Here at RCASA we are committed to helping children who are survivors of sexual violence heal.  We offer comprehensive services for children and utilize therapy techniques that are age appropriate to help process through their trauma.  For more information please contact our counseling department at 540-371-5502, or visit our website at www.rcasa.org.

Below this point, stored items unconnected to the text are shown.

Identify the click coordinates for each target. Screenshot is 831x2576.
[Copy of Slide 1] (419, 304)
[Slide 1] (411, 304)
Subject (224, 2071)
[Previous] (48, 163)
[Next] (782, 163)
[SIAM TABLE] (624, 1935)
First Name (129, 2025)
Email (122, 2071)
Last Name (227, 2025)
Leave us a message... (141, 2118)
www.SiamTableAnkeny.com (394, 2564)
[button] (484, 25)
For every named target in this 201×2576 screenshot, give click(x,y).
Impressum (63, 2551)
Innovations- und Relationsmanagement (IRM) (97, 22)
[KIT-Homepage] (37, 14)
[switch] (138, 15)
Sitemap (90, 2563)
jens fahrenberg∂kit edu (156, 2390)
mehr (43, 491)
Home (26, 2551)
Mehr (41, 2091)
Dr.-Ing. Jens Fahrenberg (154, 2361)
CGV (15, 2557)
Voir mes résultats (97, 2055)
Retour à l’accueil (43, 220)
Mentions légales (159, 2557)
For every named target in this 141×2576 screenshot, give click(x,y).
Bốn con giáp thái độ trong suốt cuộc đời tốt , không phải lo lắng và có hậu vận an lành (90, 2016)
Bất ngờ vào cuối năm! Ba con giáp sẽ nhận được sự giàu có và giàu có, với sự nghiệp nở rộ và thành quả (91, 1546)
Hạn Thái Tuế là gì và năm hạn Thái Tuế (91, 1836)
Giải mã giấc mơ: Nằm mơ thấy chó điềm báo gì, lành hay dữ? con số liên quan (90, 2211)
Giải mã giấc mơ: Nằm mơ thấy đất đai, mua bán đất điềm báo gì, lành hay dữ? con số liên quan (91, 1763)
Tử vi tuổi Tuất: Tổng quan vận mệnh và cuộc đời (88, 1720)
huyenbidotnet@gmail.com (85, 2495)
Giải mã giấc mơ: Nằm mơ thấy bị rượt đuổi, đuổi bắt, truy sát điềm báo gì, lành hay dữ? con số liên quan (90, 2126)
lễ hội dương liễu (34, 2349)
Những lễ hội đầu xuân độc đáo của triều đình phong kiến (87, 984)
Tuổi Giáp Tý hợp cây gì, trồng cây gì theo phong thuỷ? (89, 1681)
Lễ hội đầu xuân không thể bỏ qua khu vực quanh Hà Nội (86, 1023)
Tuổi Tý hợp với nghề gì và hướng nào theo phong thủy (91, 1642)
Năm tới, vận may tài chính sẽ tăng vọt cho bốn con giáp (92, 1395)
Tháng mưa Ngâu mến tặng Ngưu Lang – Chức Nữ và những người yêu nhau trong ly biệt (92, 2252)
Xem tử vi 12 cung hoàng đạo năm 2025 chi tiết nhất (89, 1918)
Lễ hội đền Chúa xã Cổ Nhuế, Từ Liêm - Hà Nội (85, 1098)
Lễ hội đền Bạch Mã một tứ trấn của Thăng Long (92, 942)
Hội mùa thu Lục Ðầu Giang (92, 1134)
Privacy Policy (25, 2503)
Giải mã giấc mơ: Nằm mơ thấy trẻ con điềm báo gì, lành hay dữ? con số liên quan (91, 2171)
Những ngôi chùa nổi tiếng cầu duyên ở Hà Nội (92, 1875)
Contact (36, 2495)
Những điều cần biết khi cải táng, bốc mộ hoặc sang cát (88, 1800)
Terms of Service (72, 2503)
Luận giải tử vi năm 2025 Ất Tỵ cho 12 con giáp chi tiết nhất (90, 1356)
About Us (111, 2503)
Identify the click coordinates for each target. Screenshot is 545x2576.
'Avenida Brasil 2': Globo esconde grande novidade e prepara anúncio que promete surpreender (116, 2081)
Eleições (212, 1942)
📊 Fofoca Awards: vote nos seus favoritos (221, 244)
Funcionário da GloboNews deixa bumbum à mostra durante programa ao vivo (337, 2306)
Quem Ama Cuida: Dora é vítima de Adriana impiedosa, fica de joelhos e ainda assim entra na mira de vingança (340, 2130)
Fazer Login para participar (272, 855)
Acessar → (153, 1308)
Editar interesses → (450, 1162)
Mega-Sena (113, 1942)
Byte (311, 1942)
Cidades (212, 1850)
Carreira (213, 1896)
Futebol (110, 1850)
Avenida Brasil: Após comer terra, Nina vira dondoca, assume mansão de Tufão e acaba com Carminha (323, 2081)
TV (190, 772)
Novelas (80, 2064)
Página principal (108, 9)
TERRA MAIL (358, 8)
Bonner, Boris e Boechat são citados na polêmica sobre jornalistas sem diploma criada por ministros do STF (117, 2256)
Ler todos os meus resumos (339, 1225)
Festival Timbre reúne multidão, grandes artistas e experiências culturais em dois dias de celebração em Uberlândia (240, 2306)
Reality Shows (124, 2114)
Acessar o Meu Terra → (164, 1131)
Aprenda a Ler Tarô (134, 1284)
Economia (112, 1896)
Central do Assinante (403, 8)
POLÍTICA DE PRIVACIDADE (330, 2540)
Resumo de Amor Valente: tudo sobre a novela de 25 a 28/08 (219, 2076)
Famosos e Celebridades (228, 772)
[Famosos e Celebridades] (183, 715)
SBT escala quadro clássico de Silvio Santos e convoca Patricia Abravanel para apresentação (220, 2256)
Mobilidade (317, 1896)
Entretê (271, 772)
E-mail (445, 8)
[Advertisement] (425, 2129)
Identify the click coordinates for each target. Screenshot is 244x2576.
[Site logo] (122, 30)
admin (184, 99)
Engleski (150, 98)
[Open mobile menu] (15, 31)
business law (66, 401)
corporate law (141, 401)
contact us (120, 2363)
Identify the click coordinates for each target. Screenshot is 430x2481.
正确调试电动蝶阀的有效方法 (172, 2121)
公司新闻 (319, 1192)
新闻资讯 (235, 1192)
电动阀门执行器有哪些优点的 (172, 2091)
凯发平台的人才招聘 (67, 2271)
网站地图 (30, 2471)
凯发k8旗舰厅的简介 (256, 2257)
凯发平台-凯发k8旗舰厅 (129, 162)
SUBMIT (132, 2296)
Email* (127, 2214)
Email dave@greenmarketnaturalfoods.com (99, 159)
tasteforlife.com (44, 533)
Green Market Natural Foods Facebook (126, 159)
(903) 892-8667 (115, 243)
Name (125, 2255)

Men’s Responsibility in Ending Violence Against Women: Part One

In Sexual Assault Awareness on April 30, 2011 at 7:46 am

Men dominate. They dominate the political and the social landscape, and they have done so for as long as history has been recorded (The Gendered Society, 2000). Men have overwhelmingly held positions of power throughout history and have actively kept women from those positions (Ibid., 2000). Men’s violence against women has served as a tool for men to keep themselves in positions of power (Ibid., 2000). Women have always questioned this male supremacy, but have always been shut down and had their voices silenced. Women, however, slowly but surely began to make headway in their demands for equal rights. They began with advocating for women’s suffrage, and achieved their goal in the US with the nineteenth amendment. It was this success that began a wellspring of thought and activism, coupled with women’s mass integration into the workforce during World War II, inspired by the civil rights movement women’s activism made enormous strides during the 1960′s and 70′s . But where were the men in all of this? Surprisingly, men have always supported women’s equality, however, those men were very few. When women began, in mass numbers, to question the violence perpetrated against them, many men joined them is challenging men’s violence. Men formed anti-sexist organizations across the US and began to challenge their own attitudes and behaviors. Unfortunately, those organizations failed but once again men are beginning to reject the sexism and misogyny and violence against women in our society, and at the same time are rejecting the hurtful notions of masculinity. Change is slow, and the sheer enormity and intricacy of patriarchy makes that change even more difficult. The question of how exactly to get men to change is still being answered, at the same time the ideas that this change is predicated on are still being explored by both men and women. Change, however, is happening across the world, men are finding their voice, with the help and guidance of women, to challenge oppression in all its forms and the movement to end men’s violence is getting a strong foothold.

We see and hear about violence against women all of the time. We see it in movies, on tv, and in the music we listen to. We know its a problem, but just how big of a problem is it? For the past thirty years the issues of rape, sexual assault, and domestic violence have been studied and its prevalence measured. It has been shown that as many as 1 in 6 women has experienced rape or attempted rape within their lifetime (Tjaden, P. & Thoennes, N., 1997). It is estimated that every two minutes a woman is sexually assaulted in the US (U.S. Department of Justice. 2007 National Crime Victimization Survey. 2007). Overwhelmingly these crimes are committed by someone that the victim knows, defying the stereotype of the man in the dark alley. It is known that one third of female murder victims, are killed by an intimate partner, and the rate of female homicides perpetrated by an intimate partner is increasing. (U.S. Department of Justice. 2004 National Crime Victimization Survey. 2004). These statistics create an environment for women which is defined by some as “sexual terrorism” (Sheffield, 2007). Women’s daily lives are affected by the threat of violence, they apparently cannot even go five minutes without being assaulted. The problem with these statistics is that they are not accurate, this is not an issue of poor research methods, but rather because this kind of violence is the most underreported. It is estimated that 60% of sexual assault goes unreported (U.S. Department of Justice.2005 National Crime Victimization Study. 2005). Thus, the problem is even greater than we can even see. And who exactly is committing these crimes? It is overwhelmingly men.